The reality is, that you never know when our world will crumble into nothing when angels come and wreck our world. It could happen. In Susan Ee’s post-apocalyptic YA novel, we’ll explore the possibilities of what  could happen to our world if the angels ever come down and start a war. (But seriously, why couldn’t they keep their shenanigans up in heaven? Poor humans… that’s us.) This gripping, dark, gritty novel will not only explore the possible future of our world, but also the lengths that we will go to for family, and for love. This book is by no means boring and will have you hooked from start to finish, and will knock the breath right out of you. 
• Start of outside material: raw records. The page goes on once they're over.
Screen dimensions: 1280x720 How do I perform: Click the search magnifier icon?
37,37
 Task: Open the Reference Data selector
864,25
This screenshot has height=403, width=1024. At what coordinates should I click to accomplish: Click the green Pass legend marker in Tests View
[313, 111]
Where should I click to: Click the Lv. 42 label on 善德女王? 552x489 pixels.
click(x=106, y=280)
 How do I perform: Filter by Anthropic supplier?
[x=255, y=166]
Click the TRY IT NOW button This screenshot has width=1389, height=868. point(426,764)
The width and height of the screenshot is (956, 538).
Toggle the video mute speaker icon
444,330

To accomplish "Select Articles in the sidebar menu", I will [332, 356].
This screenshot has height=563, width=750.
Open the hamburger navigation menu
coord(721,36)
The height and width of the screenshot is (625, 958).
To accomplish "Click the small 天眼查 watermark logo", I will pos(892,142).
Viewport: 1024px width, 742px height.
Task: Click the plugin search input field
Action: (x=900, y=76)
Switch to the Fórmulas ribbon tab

I hope you all enjoyed the style I did this in. I tried to make it a little more fun! I couldn’t come up with 10, but hey, I’m only 3 books short!

What books would you put on your syllabus?


38 responses to “YA Studies 101 | Top Ten Tuesday”

  1. I love that you would give your students a break with Throne of Glass! It is definitely one of my top picks. I would probably include a classic on my list as well. Maybe a little Atwood to stir up the pot! 🙂

    Liked by 1 person

    • Of course! Throne of Glass would be like a break, but at the same time, it’s open to interpretation since there are probably some themes you can get from it! 😁
      I haven’t read anything by Atwood! 😱
      Thank you for your comment! 😄


  2. This is a great syllabus! I definitely agree with you on adding Fangirl – that definitely is a modern classic, and is such a fun read. Throne of Glass is awesome too, I think Sarah J. Maas’ writing style is one to be learnt from!

    I’d probably add Forgive Me, Leonard Peacock by Matthew Quick because of the way it is so beautifully written, yet still carries such a poignant message. Have you read it? I definitely recommend!

    ~ Denise @ The Bibliolater 🙂

    Liked by 1 person

    • Thank you!
      Definitely. As a writer I am definitely taking points off of her writing style.
      I haven’t read that book but it’s definitely on my TBR! Thank you for the recommendation!


  3. Awesome list! If only such a class as the one we all made up existed haha. College classes would be even more fun! I love the variety of genres within YA that you put on here. I still need to read most of these haha. Throne of Glass made my list, too but I did Monarchies in YA Lit haha

    Liked by 1 person

  4. I love Top Ten Tuesdays!
    I’d probably include a few books by Dawn Rochelle. The books are fairly short, simply written, but they tackle some monster subjects. Primarily kids dealing with cancer. Long before John Green’s “The Fault In Our Stars.” Death and illness and disability and depression and financial woes… not much is out of bounds for Ms. Rochelle. I loved her books (and cried buckets reading them) growing up.

    Liked by 1 person

  5. You know what my first syllabus was? Patrick Ness 101. But I know [surely] that I’d be among the only few interested in his wickedly awesome tweets, personality…oh, and his books. (Although, you’d probably join me in the corner too.) Nevertheless, Knife is wonderful. Have you started reading Ask and the Answer; I think it’s my favourite of the series even if I rated it the lowest…I might have to edit this now.

    Joey via. thoughts and afterthoughts.

    Liked by 1 person

    • Oh yes I would totally join your Patrick Ness 101. That would be simply fabulous! 😁
      I still need to buy The Ask and the Answer, which I will most likely but this week!
      Thanks for your comment! 😄


  6. Ahhh, why can’t this be an actual class? *sob*
    I love the style you did it in! I’m a bit ashamed I haven’t read most of these, but I will have to eventually!
    Great post, Josie♥

    Liked by 1 person

  7. This is great, and very diverse! I could see a lot of these being required reading in the future! You reminded me that I need to read Angelfall asap!

    Liked by 1 person

    • Thank you! I do hope that in the future, these books actually seriously get out on school syllabi. They are perfect for it. (Well, most of them 😉)
      Yes yes! You must read Angelfall soon.
      xoxo 💋

      Liked by 1 person

  8. Love your post and I love the way that you did it!
    Your choices are perfect as well!
    I am currently reading The Knife of Never Letting Go now and so far it’s really interesting and super strange, but I like it.
    Of course Jasper Jones…love that book so much!